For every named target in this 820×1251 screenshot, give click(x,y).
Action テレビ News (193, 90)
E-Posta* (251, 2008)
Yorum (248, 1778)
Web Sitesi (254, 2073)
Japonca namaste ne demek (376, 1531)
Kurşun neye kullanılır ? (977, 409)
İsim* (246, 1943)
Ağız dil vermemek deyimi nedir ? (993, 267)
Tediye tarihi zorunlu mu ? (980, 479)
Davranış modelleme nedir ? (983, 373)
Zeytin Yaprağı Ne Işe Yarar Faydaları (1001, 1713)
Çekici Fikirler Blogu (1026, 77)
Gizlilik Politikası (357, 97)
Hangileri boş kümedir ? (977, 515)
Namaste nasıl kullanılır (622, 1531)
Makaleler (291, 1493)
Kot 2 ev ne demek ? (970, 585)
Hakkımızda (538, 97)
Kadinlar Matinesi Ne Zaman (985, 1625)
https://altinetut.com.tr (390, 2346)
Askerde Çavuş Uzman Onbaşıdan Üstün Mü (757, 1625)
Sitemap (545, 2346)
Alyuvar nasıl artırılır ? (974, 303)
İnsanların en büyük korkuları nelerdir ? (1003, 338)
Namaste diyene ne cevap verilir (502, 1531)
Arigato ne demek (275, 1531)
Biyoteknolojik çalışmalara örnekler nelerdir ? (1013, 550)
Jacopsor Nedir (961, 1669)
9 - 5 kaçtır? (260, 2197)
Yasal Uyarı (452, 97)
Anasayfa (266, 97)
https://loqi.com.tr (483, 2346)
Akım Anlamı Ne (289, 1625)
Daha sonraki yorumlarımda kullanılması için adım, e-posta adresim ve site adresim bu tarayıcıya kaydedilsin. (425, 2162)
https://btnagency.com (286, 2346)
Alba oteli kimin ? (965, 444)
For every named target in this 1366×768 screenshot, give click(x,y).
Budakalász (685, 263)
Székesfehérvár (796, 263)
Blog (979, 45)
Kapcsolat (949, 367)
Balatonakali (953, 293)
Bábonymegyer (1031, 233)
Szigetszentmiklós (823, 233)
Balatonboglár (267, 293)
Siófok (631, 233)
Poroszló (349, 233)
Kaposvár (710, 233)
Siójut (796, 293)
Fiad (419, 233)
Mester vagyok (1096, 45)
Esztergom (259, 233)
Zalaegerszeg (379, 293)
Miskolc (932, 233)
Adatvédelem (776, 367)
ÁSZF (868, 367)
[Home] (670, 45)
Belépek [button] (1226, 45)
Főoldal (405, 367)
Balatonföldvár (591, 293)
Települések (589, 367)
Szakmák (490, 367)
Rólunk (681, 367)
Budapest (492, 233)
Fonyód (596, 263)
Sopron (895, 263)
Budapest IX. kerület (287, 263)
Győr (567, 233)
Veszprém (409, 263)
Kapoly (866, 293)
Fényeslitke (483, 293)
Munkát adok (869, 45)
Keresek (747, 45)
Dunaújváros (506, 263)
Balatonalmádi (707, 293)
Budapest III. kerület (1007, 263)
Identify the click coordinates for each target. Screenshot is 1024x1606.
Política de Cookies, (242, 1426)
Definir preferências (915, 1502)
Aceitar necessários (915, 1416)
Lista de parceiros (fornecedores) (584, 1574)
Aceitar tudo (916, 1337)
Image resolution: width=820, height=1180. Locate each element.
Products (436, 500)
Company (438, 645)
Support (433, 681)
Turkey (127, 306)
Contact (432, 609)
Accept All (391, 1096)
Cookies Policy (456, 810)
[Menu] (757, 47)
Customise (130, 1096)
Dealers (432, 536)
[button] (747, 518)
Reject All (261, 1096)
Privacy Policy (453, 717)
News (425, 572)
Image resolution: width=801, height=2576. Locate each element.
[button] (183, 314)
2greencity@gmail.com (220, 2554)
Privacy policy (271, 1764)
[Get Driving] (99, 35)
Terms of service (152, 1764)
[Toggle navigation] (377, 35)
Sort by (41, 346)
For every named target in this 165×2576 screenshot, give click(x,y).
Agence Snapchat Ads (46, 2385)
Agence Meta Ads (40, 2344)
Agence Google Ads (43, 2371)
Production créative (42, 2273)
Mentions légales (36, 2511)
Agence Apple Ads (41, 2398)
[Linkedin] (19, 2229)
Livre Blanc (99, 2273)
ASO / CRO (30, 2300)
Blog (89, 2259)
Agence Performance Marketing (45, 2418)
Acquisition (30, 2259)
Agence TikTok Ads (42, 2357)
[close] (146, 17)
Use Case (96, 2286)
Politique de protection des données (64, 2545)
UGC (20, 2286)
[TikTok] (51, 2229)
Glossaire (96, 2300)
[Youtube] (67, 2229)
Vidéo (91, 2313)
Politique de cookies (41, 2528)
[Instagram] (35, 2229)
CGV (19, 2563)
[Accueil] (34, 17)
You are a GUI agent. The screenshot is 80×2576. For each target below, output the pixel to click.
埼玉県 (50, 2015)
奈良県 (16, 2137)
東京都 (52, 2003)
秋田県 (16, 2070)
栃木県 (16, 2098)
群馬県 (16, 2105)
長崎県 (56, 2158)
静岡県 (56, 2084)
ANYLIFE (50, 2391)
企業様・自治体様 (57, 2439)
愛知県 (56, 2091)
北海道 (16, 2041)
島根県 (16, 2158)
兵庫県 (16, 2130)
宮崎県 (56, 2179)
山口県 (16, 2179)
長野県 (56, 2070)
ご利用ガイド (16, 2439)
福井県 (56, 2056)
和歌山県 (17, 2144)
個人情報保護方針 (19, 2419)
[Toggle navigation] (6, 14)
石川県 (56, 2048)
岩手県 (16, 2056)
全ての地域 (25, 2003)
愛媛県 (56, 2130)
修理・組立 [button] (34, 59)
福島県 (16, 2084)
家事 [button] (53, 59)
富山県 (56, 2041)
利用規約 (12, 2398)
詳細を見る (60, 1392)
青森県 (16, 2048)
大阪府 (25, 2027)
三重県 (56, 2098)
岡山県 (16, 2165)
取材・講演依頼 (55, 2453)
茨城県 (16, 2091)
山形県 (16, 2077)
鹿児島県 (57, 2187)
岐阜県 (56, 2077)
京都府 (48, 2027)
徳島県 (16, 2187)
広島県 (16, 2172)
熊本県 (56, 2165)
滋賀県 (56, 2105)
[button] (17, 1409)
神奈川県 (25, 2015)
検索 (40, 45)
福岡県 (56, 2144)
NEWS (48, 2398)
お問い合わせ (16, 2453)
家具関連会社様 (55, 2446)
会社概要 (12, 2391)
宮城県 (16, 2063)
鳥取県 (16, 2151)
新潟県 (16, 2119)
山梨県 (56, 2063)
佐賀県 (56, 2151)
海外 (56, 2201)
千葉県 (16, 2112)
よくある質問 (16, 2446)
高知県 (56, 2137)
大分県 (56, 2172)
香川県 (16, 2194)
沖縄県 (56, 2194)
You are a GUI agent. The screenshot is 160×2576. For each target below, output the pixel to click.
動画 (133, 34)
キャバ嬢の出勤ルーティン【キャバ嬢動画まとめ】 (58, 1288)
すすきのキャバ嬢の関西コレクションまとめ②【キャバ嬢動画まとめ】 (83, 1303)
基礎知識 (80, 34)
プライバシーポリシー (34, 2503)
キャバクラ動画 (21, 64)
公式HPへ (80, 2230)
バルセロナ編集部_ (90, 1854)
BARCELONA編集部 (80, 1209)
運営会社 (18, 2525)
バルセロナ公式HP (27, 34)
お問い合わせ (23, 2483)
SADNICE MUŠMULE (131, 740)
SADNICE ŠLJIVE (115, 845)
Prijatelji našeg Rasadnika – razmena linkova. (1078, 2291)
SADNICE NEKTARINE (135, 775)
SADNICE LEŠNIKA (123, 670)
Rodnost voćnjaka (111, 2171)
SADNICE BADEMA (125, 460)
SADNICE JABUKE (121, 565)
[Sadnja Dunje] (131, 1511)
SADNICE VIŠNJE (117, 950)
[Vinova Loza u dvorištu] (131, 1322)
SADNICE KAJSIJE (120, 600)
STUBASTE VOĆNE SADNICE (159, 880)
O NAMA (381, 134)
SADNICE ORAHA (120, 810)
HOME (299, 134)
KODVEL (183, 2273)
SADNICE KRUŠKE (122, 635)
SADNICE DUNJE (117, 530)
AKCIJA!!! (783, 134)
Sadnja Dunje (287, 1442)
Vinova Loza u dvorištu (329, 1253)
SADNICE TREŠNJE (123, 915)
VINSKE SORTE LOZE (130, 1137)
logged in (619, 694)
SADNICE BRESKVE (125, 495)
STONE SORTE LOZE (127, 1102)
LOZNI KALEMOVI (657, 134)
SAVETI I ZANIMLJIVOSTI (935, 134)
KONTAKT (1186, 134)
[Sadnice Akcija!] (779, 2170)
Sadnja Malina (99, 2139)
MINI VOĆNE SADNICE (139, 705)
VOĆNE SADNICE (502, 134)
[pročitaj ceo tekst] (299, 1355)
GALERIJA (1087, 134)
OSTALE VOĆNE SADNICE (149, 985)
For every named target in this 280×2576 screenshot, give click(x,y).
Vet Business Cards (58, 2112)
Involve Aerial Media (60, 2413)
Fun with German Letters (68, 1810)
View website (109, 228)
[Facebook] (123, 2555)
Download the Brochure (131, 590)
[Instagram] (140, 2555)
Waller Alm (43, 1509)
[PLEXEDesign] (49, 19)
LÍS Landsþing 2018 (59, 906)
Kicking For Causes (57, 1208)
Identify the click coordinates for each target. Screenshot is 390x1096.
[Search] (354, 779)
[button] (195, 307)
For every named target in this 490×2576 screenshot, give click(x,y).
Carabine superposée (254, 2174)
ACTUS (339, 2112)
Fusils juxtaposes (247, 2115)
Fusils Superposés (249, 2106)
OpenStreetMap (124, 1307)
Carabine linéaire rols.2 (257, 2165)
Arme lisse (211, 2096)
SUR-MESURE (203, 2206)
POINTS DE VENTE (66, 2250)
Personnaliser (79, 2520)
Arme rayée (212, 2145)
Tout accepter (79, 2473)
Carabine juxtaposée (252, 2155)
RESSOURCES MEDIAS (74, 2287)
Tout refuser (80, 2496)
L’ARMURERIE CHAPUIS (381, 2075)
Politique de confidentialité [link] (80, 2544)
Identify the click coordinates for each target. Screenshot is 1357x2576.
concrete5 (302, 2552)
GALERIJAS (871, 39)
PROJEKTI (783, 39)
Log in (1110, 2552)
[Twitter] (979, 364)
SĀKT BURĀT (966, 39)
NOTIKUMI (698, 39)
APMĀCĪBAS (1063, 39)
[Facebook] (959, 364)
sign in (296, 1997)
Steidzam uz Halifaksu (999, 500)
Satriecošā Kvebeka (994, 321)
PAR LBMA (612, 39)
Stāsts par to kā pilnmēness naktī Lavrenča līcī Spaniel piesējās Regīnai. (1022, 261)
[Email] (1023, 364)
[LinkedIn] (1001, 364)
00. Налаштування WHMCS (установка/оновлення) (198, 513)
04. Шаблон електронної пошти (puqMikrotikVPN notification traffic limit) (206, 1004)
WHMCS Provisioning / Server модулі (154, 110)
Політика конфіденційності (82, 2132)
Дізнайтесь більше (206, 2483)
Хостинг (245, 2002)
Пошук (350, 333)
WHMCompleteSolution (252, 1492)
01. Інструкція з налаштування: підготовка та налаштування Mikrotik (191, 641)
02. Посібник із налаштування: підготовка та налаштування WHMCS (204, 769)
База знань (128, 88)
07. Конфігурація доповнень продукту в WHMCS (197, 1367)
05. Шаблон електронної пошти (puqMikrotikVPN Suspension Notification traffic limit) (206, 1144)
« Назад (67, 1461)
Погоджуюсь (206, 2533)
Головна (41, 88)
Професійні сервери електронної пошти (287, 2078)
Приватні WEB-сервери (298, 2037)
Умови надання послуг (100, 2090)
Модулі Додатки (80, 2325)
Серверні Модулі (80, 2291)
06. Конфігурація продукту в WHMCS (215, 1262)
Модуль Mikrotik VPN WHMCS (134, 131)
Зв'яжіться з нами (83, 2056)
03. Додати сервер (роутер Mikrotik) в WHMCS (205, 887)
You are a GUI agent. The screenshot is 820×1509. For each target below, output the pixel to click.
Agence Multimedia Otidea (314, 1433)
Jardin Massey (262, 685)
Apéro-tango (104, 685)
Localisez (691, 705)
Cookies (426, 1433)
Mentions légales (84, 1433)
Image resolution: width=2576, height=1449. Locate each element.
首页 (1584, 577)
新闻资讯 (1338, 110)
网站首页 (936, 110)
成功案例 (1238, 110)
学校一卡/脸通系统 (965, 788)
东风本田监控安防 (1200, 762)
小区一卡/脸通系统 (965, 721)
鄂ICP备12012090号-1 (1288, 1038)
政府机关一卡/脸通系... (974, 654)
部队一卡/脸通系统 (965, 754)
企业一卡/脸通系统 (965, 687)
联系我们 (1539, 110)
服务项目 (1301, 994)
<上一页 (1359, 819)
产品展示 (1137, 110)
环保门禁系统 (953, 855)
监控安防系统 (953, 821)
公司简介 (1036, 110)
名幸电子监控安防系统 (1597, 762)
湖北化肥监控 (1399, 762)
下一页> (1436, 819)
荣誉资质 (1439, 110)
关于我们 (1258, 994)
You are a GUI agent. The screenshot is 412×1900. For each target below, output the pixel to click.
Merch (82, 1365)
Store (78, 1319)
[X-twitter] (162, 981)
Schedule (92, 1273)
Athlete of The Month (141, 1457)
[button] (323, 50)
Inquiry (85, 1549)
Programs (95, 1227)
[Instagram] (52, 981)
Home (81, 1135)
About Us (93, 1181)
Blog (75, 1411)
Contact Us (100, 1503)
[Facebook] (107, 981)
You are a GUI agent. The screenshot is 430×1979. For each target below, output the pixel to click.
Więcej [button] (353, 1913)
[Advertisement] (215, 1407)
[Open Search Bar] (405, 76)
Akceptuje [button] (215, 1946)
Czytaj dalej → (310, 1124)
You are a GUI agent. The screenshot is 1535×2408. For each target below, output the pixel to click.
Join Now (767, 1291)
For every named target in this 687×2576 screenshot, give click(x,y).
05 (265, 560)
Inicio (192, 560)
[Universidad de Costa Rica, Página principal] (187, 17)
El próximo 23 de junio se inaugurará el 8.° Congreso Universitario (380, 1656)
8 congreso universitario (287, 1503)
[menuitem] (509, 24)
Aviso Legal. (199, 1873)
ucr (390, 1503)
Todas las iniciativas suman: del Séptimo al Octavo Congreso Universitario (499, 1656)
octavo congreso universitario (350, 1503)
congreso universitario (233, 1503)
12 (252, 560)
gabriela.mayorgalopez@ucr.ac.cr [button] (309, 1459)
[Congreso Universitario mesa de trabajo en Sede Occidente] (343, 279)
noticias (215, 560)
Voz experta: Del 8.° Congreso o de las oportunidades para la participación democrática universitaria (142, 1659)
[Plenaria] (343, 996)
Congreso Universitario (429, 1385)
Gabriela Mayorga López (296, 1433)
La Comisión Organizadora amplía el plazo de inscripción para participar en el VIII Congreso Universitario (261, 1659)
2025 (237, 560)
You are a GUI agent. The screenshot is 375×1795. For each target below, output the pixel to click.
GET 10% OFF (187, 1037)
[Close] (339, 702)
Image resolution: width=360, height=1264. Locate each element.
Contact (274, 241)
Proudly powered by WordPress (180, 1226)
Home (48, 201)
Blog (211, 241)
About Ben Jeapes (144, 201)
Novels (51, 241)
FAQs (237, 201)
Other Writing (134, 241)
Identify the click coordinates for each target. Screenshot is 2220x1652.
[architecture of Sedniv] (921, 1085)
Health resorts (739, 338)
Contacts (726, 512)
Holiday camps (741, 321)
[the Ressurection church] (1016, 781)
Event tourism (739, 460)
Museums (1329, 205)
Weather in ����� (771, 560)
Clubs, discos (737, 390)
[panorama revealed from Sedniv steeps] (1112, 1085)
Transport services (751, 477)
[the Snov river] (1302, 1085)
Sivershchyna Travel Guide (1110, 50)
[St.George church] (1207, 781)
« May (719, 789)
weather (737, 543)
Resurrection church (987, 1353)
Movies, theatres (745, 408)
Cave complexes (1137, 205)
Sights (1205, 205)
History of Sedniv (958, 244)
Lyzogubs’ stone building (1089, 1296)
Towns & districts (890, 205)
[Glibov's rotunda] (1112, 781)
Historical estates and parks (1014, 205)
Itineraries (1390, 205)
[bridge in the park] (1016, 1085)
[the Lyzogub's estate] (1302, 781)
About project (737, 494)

○ ○ ○

■ **WORK REQUIRED**:
Starting with the line with "Customise (130, 1096)" above and going on through the line with "[Get Driving] (99, 35)", transcribe every line exactly, both ends included, and add nothing.

■ **RESULT FOR THIS EXERCISE**:
Customise (130, 1096)
Dealers (432, 536)
[button] (747, 518)
Reject All (261, 1096)
Privacy Policy (453, 717)
News (425, 572)
Image resolution: width=801, height=2576. Locate each element.
[button] (183, 314)
2greencity@gmail.com (220, 2554)
Privacy policy (271, 1764)
[Get Driving] (99, 35)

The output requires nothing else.